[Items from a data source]

⟨

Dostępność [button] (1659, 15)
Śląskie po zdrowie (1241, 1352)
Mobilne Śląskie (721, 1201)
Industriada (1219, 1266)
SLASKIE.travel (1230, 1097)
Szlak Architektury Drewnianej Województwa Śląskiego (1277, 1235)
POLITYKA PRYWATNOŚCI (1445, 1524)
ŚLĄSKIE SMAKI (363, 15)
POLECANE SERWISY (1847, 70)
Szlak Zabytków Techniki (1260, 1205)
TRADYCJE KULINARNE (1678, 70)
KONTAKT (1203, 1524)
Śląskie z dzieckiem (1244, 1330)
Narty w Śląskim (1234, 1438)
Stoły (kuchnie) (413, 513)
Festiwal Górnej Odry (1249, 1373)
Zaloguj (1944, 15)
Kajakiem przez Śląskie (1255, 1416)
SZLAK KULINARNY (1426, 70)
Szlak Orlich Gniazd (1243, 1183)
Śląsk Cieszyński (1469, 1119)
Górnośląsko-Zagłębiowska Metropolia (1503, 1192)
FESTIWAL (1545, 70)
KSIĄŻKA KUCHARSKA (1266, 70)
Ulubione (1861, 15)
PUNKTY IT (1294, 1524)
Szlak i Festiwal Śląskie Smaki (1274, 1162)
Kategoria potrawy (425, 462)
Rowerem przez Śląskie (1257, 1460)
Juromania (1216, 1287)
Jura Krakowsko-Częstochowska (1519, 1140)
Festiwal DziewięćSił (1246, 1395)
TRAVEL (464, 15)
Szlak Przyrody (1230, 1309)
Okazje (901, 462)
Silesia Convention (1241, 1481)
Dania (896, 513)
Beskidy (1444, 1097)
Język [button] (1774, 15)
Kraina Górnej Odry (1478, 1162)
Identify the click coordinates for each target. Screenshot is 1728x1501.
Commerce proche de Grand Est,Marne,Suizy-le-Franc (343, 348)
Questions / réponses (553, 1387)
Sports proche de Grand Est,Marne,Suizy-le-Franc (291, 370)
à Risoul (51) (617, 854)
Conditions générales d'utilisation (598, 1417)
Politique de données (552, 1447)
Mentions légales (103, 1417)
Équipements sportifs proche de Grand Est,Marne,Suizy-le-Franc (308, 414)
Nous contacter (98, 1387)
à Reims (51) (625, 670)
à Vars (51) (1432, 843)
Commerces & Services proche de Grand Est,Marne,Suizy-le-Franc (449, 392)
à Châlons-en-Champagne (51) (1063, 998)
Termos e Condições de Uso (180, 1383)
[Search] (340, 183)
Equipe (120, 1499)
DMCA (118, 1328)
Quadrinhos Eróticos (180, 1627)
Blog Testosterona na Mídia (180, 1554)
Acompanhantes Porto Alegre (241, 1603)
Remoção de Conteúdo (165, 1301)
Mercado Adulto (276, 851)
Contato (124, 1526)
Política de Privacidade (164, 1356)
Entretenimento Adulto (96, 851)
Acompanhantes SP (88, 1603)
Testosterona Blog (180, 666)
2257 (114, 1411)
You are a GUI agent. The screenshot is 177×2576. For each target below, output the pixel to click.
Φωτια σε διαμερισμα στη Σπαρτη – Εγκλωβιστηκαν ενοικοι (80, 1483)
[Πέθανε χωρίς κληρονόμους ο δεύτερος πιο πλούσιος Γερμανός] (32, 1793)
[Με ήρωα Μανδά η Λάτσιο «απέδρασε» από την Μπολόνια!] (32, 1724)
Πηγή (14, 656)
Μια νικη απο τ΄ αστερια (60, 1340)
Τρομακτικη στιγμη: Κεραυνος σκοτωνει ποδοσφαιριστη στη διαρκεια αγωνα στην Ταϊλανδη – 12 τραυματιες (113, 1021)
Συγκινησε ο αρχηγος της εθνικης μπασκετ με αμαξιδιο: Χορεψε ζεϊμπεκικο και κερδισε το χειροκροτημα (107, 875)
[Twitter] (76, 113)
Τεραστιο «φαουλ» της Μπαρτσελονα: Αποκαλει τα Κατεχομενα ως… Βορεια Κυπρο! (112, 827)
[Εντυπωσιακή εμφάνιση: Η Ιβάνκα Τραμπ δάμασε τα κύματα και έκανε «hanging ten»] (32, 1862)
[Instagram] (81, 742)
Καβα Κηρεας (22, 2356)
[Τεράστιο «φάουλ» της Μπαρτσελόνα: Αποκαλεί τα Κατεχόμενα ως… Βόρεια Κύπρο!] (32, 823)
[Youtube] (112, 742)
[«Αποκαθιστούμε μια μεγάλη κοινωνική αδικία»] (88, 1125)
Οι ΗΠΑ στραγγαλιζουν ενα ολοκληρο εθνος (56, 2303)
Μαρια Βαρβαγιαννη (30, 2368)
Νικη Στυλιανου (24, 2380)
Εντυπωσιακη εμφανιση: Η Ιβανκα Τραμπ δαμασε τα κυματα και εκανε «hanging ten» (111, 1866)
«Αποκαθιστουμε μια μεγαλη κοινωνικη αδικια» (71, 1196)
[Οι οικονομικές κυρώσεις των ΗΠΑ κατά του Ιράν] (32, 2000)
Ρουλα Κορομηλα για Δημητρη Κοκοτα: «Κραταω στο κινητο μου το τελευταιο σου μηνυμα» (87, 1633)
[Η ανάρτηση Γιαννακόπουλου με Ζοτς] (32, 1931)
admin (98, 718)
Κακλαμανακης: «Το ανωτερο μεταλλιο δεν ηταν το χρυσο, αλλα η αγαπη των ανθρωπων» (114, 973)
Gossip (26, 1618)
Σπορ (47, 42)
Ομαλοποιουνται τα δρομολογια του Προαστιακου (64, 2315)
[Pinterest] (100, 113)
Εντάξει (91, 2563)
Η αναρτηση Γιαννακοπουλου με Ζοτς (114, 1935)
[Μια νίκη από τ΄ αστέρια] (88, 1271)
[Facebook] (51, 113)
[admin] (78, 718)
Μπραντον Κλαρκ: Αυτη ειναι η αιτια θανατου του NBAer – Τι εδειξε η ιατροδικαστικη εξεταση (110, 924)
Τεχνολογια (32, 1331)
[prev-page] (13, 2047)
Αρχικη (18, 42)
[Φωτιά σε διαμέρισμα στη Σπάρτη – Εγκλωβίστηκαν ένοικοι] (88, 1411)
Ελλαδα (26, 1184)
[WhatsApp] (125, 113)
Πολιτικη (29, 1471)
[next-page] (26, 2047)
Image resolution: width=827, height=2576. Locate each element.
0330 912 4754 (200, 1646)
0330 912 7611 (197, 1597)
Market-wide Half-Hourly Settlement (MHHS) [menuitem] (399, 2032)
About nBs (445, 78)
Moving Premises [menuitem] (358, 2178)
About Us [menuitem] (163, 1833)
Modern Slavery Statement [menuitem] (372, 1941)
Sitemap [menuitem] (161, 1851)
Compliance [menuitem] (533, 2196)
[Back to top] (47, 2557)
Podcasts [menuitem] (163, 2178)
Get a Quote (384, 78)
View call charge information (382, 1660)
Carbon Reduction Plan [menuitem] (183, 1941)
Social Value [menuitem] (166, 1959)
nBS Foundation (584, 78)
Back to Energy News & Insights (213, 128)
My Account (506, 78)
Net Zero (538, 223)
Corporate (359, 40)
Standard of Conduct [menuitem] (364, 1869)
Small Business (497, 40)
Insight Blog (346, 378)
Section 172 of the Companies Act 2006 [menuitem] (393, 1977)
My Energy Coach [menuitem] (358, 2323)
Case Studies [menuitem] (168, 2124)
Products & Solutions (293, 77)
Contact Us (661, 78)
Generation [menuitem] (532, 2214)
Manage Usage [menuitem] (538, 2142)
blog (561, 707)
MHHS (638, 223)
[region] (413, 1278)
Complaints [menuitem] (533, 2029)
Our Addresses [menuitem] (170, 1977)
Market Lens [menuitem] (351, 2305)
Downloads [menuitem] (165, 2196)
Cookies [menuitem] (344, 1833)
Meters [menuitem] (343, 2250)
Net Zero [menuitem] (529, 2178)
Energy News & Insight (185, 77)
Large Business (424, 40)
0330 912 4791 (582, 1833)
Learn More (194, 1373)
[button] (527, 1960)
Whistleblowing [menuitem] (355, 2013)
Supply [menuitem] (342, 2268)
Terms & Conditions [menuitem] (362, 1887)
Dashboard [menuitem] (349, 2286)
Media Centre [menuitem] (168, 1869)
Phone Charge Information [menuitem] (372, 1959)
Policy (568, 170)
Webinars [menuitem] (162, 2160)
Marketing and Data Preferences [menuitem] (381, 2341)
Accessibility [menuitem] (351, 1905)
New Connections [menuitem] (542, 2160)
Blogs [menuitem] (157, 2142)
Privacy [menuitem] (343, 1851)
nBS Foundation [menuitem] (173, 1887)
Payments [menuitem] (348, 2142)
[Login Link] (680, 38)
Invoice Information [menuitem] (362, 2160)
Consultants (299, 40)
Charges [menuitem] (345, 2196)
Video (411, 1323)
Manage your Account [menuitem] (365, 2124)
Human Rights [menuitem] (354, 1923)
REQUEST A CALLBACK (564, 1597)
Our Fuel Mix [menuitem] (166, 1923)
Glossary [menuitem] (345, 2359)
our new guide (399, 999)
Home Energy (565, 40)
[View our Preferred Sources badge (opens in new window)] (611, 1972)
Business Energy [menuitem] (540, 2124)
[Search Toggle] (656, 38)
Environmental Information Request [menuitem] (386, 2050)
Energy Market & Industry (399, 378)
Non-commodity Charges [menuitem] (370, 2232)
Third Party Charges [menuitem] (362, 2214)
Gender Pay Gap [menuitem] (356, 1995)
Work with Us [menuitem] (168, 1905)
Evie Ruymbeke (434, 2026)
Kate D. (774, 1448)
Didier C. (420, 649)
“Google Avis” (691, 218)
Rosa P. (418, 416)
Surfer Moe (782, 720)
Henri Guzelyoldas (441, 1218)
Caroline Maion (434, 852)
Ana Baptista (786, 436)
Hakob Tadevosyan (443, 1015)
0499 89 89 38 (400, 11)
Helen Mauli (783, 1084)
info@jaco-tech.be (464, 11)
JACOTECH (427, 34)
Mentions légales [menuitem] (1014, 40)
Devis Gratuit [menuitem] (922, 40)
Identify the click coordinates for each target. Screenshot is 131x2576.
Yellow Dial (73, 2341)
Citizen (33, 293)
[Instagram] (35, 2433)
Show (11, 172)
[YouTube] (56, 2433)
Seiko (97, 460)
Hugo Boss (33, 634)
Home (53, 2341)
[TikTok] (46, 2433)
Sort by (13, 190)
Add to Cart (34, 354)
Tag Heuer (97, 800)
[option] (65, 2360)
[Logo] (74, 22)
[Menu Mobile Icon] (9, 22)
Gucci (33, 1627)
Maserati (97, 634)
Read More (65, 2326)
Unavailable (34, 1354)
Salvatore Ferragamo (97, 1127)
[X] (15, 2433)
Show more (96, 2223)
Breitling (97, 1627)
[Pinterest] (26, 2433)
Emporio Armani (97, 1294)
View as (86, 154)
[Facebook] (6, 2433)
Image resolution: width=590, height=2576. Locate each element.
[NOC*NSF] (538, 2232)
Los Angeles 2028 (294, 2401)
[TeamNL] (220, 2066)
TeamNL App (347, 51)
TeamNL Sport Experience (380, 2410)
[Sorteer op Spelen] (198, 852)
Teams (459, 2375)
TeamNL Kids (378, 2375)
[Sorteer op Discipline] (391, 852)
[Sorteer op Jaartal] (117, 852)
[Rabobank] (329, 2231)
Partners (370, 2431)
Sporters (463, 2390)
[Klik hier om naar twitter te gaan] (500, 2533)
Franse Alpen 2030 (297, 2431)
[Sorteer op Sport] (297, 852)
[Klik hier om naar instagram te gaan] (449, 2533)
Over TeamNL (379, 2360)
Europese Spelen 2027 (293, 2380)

⟩

* WHAT YOU SHOULD DO
Wherever the string "Τραμπ" occurs in the data, copy the line that holds it.

* RESULT
[Εντυπωσιακή εμφάνιση: Η Ιβάνκα Τραμπ δάμασε τα κύματα και έκανε «hanging ten»] (32, 1862)
Εντυπωσιακη εμφανιση: Η Ιβανκα Τραμπ δαμασε τα κυματα και εκανε «hanging ten» (111, 1866)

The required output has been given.